▸ **Task objective**
Please reproduce exactly, and only, the line containing "Task: Expand the Duration column filter arrow" and every line after it to the end of the records below, leaving out all pictures.

Items listed in a dataset
<<<<

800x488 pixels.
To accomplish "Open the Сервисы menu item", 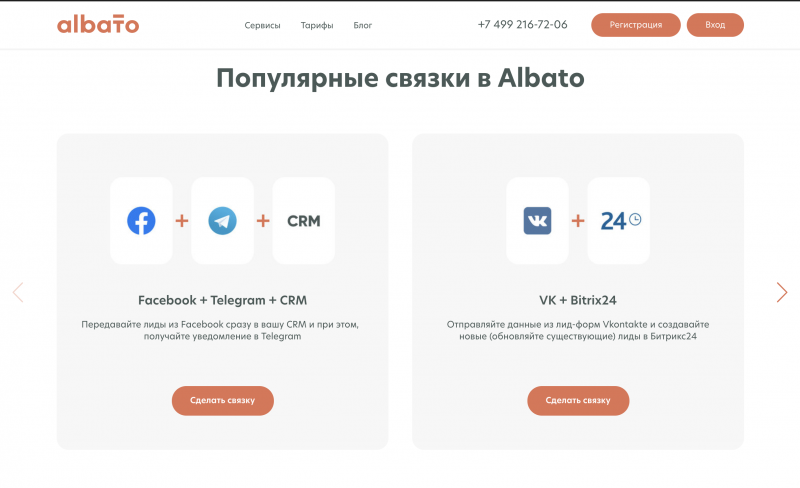I will click(262, 25).
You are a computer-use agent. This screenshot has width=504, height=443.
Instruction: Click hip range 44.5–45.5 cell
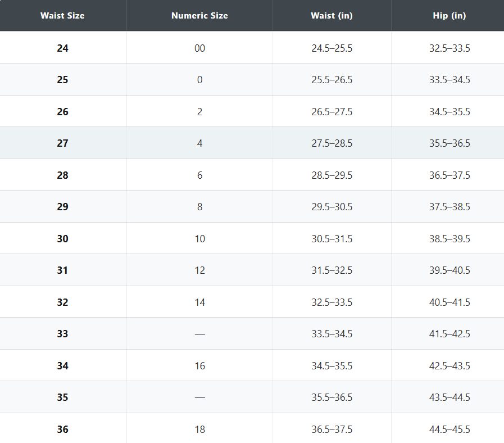pos(449,429)
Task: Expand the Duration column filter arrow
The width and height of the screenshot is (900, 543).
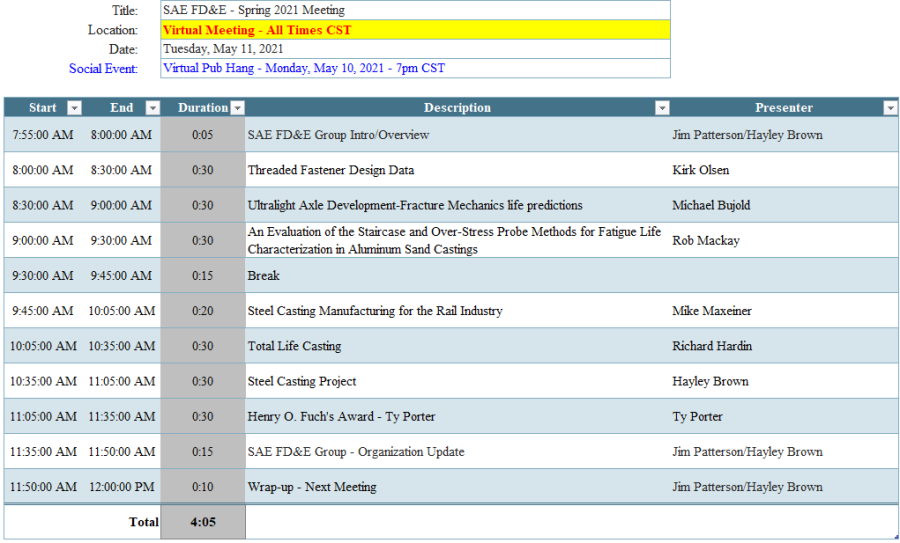Action: 237,108
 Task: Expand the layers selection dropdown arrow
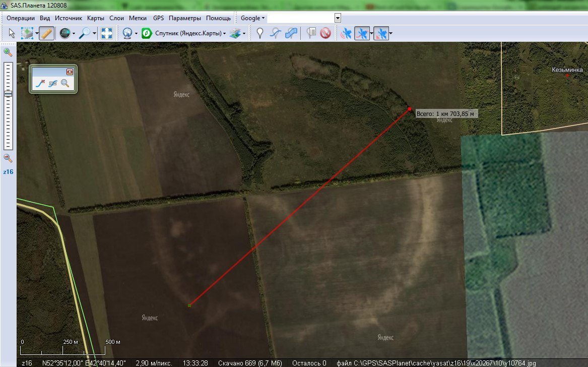point(244,33)
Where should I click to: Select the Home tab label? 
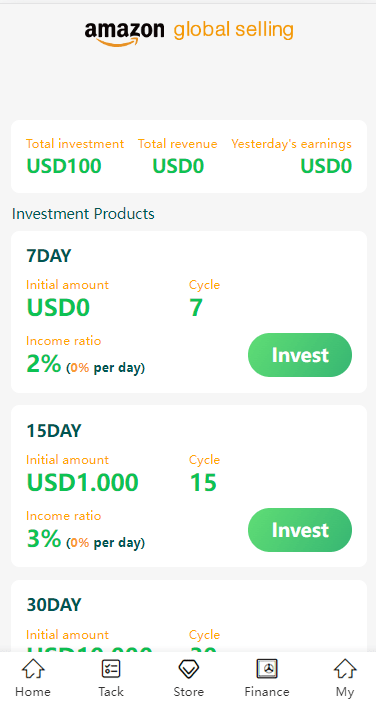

>>>>

▸ **Answer space**
Task: Expand the Duration column filter arrow
The width and height of the screenshot is (900, 543).
Action: 237,108
 Task: Expand the layers selection dropdown arrow
point(244,33)
Where should I click to: Select the Home tab label? 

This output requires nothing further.